LA PREGHIERA DI CONTEMPLAZIONE ( 1 )
N. 26
Guardi e sei guardato, ami e sei amato.
La Presenza pura, nel silenzio puro
e nella fede pura,
consumerà un’alleanza eterna.
E’ il nulla. E’ il Tutto.
Tu sei il recipiente. Dio è il contenuto.
Lasciati riempire.
Tu sei la spiaggia. Lui è il mare.
Lasciati inondare.
Tu sei il campo. La Presenza è il sole.
Lasciati vivificare.
Resta così per lungo tempo….
Poi torna alla vita pieno di Dio.
(Padre Ignacio Larrañaga)
Gli occhi del gufo….
L’adorazione focalizza lo sguardo sull’Assoluto e quindi sui valori che non tradiscono e sui quali si può costruire un’esistenza.
La preghiera di adorazione porta necessariamente alla contemplazione, a cui è strettamente legata.
Contemplare significa “vedere oltre le apparenze”, penetrare sotto la crosta, scoprire la realtà più profonda delle cose e degli avvenimenti.
Il contemplativo è uno che non si accontenta di guardare le cose in maniera superficiale.
Lui intuisce che il reale, così come appare, nasconda un’altra realtà misteriosa, che è la più vera ed autentica.
Collocandosi nella luce di Dio, lui si ostina a “leggere” in maniera diversa le cose, gli avvenimenti, gli uomini.
Contemplazione, quindi, è essenzialmente un fatto di sguardo.
Uno sguardo reso penetrante dalla fede e dall’amore.
Non per nulla i monaci antichi avevano una predilezione particolare per gufi e civette.
In questi uccelli, il cui grido notturno ci fa rabbrividire, i contemplativi scorgono il simbolo della loro vita.
Soprattutto a motivo degli occhi, enormi, capaci di forare il muro della notte.
Questi animali non si limitano ad avere degli occhi grandi.
Sembrano essere tutto e soltanto occhi.
Il gufo riesce a vedere con una luce cento volte inferiore a quella necessaria per l’uomo.
Dio ha fatto gli occhi dei gufi e delle civette così enormi affinché fossero occhi che vedono nella notte, quando le cose sono quello che sono.
Per scrutare le tenebre bisogna avere occhi smisurati, gli occhi di Dio stesso.
Allora la notte diventa luce….
Così è dei contemplativi: si ostinano a scrutare la notte di Dio.
Sono là come sentinelle in attesa, pazientemente appollaiati sulle loro fragili zampe, fino a che si levi il Sole.
I nostri occhi, attratti dalle cose immediate, appariscenti, scintillanti, che s’impongono violentemente all’attenzione, si chiudono a poco a poco, si riducono alle dimensioni degli oggetti che stanno ad un palmo di distanza.
Gli occhi dei contemplativi, come quelli dei gufi, sfidano la notte.
Pretendono di guardare attraverso la notte.

....................

# Consegna 1:
Nel testo sulla preghiera di contemplazione, quante volte inferiore alla luce necessaria per l'uomo è quella con cui il gufo riesce a vedere?
# Consegna 2:
Ripeti parola per parola il testo sulla preghiera di contemplazione, tutto, da "Tu sei la spiaggia." giù fino a "(Padre Ignacio Larrañaga)".
Le righe di dati non servono a nulla per questo.

# Righe di dati:
....................

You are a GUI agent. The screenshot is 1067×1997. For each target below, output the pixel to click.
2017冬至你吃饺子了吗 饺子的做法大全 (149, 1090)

....................

# Risultato esercizio 1:
Cento volte inferiore.

# Risultato esercizio 2:
Tu sei la spiaggia. Lui è il mare.
Lasciati inondare.
Tu sei il campo. La Presenza è il sole.
Lasciati vivificare.
Resta così per lungo tempo….
Poi torna alla vita pieno di Dio.
(Padre Ignacio Larrañaga)